(Data listing)

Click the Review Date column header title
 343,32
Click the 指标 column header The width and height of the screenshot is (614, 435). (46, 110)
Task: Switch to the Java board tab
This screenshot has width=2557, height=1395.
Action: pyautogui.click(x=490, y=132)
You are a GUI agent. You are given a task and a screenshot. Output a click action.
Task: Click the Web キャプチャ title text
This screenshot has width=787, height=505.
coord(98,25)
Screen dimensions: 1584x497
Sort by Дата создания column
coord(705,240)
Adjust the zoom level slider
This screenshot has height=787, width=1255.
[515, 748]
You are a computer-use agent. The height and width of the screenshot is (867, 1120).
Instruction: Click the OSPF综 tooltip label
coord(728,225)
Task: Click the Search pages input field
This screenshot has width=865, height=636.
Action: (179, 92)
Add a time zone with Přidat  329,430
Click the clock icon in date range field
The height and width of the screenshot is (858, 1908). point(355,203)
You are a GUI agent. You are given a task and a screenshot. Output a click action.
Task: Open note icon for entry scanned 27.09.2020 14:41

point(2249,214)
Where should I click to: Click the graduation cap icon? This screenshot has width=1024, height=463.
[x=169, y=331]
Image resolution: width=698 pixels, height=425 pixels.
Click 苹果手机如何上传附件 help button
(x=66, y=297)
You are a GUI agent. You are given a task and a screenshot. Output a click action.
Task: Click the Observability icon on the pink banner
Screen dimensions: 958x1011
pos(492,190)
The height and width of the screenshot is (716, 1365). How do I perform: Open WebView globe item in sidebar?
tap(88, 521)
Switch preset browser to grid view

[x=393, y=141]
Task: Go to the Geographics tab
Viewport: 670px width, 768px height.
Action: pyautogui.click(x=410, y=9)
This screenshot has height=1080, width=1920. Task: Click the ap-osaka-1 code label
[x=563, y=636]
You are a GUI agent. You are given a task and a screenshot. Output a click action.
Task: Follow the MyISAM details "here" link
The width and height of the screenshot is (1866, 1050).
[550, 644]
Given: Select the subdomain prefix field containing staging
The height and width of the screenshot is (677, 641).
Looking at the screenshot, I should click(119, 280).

> [What to produce]:
Pull out each line of the records above that contains the word "header". Treat case as significant.

> [Solution to the exercise]:
Click the Review Date column header title
Click the 指标 column header The width and height of the screenshot is (614, 435). (46, 110)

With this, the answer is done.